Place de la République

Portrait de Charles de Gaulle par Ludwig Wegmann.

Deutsches Bundesarchiv (German Federal Archive), B 145 Bild-F015892-0010

Choisir la place de la République pour présenter une constitution qui concentre le pouvoir exécutif : il y a là une ironie que De Gaulle n'ignorait pas.

Le 4 septembre 1958, le général de Gaulle monte sur l'estrade dressée place de la République pour présenter aux Français le projet de constitution de la Ve République. La date est choisie avec soin : le 4 septembre est l'anniversaire de la proclamation de la IIIe République par Gambetta en 1870. La foule est nombreuse. Dans vingt-quatre jours, les Français seront appelés à ratifier par référendum le texte qui remodèlera les institutions françaises pour les décennies suivantes.

De Gaulle est revenu au pouvoir quatre mois plus tôt, en mai 1958, sur fond de putsch militaire à Alger et d'impuissance de la IVe République à régler la crise algérienne. La IVe République avait gouverné avec des coalitions instables, vingt-cinq gouvernements en douze ans, une instabilité que ses adversaires n'avaient cessé de dénoncer. De Gaulle, qui avait quitté le pouvoir en 1946 en dénonçant ce système, revient avec un projet clair : renforcer l'exécutif, donner au Président de la République des pouvoirs que la tradition parlementaire française lui avait jusque-là refusés.

Le texte présenté place de la République est l'œuvre principale de Michel Debré, mais il porte la marque des conceptions gaulliennes : un Président élu par un collège de notables (le suffrage universel direct ne viendra qu'en 1962), investi du droit de dissolution, de l'article 16 permettant les pleins pouvoirs en cas de crise, et d'une primauté réelle sur le Premier ministre. La constitution crée ce qu'on dira "semi-présidentiel", synthèse française taillée sur mesure pour un homme qui entend gouverner.

La gauche vote non. Le Parti communiste, une partie de la SFIO, les syndicats s'opposent à un texte qu'ils lisent comme la légalisation du régime personnel. La guerre d'Algérie, dont la constitution ne règle rien, est la toile de fond de toute l'opération.
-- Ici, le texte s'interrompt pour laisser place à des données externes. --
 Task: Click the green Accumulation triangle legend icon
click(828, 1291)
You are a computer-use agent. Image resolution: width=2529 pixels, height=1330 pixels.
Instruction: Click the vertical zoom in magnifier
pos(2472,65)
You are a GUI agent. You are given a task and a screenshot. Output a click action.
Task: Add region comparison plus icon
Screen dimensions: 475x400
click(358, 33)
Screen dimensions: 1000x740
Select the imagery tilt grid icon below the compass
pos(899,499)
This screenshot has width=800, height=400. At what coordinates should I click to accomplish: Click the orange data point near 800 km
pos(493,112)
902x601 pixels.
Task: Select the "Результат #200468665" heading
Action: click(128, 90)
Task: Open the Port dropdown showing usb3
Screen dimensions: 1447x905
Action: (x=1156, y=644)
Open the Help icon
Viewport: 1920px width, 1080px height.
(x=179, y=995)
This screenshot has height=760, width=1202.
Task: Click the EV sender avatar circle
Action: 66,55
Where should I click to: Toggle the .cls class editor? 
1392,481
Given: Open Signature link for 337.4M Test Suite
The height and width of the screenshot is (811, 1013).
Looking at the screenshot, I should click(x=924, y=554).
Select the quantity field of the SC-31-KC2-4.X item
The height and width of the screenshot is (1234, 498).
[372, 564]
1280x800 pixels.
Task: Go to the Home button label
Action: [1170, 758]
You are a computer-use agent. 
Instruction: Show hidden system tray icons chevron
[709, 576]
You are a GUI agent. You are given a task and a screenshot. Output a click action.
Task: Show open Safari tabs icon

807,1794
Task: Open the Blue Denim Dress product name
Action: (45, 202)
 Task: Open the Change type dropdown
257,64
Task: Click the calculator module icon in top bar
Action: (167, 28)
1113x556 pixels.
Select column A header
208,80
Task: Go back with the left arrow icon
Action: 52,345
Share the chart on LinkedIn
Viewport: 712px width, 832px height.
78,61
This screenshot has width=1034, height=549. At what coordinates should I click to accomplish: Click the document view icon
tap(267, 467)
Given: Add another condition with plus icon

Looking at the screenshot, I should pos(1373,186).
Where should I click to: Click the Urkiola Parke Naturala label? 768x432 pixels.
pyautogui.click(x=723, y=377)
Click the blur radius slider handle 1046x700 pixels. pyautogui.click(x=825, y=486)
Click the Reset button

Le référendum du 28 septembre 1958 dit oui à plus de 82 %. La Ve République commence. Elle est toujours en vigueur soixante-huit ans plus tard, ayant survécu à la décolonisation, à mai 1968, à l'alternance de 1981, à cinq cohabitations et à une succession de crises institutionnelles que ses fondateurs n'avaient pas prévues. La place de la République, où la statue de Marianne regarde les badauds du haut de son socle, n'a pas fini de voir des foules se rassembler pour contester ou défendre ce que De Gaulle y annonça ce soir de septembre.